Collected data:
>>>
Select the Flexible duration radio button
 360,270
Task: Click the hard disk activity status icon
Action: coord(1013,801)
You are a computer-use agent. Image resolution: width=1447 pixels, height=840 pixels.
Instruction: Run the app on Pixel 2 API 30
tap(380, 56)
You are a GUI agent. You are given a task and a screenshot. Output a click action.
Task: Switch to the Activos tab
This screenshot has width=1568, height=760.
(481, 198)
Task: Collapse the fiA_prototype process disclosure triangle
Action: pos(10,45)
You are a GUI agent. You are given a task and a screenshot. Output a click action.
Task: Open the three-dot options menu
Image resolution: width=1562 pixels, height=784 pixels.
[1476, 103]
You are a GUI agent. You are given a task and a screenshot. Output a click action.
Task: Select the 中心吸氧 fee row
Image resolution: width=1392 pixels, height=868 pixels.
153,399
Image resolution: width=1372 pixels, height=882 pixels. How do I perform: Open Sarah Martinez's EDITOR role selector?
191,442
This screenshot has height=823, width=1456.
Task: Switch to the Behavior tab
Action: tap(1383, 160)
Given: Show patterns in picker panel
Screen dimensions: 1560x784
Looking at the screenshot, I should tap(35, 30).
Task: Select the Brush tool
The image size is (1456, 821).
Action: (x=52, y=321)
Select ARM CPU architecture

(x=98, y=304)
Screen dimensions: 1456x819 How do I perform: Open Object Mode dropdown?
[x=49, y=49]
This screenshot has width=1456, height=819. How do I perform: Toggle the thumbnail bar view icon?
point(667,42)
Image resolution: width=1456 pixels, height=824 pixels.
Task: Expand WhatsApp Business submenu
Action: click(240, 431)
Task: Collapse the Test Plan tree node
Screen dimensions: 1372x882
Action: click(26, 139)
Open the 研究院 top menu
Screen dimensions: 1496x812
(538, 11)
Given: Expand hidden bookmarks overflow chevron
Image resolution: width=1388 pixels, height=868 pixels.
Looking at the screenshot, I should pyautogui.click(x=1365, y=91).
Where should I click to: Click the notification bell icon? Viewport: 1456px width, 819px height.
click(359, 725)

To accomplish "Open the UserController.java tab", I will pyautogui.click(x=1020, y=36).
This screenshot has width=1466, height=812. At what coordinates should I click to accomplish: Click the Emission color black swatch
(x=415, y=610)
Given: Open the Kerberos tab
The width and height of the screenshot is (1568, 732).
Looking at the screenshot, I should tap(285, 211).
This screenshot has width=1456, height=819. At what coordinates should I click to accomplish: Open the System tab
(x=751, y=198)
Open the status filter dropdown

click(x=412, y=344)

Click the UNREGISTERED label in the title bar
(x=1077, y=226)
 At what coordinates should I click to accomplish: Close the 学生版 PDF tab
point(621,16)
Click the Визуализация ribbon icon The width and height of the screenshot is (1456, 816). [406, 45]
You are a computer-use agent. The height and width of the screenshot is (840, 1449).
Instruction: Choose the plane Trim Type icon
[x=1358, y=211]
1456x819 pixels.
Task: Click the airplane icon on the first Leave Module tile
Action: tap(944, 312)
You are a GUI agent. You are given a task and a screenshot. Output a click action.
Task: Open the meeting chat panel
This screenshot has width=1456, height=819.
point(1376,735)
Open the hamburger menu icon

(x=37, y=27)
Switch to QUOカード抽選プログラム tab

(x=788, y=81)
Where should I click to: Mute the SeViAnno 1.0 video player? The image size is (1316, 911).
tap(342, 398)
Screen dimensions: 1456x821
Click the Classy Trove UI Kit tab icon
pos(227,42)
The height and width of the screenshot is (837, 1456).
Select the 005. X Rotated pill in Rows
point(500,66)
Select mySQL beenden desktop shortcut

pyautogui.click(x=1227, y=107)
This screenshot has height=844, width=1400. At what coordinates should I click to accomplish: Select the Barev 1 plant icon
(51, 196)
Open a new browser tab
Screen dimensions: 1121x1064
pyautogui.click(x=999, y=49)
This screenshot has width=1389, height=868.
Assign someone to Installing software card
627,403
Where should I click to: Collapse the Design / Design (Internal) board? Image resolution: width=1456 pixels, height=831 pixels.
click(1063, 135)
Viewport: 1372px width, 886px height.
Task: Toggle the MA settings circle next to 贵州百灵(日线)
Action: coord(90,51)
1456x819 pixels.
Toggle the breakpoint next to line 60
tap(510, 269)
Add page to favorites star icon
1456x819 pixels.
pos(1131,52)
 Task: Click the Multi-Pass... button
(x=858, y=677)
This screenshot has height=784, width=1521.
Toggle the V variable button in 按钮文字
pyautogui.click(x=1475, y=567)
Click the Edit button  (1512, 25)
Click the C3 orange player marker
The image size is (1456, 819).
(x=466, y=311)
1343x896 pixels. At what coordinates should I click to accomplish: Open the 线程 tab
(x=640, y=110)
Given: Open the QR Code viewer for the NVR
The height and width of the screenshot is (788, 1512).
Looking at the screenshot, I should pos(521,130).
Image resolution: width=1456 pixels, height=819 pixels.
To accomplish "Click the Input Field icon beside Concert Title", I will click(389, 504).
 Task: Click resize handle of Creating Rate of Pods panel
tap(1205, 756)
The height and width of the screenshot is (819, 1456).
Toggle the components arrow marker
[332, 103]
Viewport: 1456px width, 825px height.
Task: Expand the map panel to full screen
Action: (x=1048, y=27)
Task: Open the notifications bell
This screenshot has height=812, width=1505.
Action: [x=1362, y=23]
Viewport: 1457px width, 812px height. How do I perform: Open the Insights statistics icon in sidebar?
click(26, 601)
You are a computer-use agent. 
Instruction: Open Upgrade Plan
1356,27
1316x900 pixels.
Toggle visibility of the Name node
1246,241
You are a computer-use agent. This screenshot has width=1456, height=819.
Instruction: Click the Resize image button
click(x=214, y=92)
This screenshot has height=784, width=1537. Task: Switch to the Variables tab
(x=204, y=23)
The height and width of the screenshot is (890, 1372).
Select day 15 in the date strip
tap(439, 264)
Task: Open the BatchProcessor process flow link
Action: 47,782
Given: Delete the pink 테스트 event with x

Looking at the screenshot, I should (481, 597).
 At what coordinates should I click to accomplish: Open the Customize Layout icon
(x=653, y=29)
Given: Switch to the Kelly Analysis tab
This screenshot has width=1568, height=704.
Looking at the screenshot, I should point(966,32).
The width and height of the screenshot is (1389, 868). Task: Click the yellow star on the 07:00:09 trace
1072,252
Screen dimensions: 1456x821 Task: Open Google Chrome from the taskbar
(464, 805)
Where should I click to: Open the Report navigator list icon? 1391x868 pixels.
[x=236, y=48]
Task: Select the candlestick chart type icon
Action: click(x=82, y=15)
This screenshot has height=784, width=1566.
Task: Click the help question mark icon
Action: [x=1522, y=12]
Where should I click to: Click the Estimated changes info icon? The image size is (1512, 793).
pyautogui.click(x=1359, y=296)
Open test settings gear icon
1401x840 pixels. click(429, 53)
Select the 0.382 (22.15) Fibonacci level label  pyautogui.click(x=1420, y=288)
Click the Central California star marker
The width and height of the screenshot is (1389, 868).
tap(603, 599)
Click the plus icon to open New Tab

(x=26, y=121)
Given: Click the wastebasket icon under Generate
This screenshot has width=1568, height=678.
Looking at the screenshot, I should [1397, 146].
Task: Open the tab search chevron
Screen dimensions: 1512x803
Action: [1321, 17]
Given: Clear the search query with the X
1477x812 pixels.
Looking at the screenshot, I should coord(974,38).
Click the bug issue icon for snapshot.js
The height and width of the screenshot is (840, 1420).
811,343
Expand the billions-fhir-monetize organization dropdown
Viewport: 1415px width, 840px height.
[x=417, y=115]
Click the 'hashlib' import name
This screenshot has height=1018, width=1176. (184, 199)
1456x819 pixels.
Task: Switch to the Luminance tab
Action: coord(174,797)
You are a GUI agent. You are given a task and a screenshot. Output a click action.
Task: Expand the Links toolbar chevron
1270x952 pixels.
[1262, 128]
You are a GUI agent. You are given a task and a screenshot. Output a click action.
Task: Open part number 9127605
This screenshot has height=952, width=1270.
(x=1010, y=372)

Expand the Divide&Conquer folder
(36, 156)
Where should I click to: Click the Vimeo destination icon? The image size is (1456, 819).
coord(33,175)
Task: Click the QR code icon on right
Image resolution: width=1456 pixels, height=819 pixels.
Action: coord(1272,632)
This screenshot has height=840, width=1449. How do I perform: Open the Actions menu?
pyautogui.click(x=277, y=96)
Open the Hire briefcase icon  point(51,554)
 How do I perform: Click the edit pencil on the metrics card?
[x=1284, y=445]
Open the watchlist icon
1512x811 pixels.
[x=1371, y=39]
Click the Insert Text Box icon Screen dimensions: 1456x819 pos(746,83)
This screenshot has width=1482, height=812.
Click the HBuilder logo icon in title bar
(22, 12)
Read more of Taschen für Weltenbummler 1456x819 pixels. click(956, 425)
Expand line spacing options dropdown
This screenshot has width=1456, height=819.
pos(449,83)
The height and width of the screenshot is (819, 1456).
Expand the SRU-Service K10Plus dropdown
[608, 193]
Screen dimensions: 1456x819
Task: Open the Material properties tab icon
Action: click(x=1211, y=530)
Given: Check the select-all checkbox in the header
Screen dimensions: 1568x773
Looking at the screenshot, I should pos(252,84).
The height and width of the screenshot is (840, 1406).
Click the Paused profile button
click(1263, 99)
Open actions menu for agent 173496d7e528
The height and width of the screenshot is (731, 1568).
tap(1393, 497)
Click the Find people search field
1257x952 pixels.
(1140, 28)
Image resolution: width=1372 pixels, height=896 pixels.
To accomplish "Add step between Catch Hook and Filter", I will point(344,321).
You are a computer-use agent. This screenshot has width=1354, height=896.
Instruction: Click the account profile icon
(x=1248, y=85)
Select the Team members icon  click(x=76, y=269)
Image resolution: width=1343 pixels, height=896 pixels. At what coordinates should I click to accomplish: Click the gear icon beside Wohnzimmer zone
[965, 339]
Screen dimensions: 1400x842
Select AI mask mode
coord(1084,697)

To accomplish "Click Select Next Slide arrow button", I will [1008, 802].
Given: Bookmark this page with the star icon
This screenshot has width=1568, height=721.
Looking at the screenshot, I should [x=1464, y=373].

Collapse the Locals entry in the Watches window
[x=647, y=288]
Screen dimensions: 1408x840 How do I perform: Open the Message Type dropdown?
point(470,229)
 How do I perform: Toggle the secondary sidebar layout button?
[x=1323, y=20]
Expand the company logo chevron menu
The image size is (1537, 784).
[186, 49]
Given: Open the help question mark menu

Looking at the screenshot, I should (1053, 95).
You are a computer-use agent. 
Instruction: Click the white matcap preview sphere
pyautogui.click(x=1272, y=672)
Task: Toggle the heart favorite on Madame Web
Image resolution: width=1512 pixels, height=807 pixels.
<<<
#### [Problem description]
Please give the number of lines in the data above that contain the word "computer", with nothing else.

#### [Solution to this exercise]
6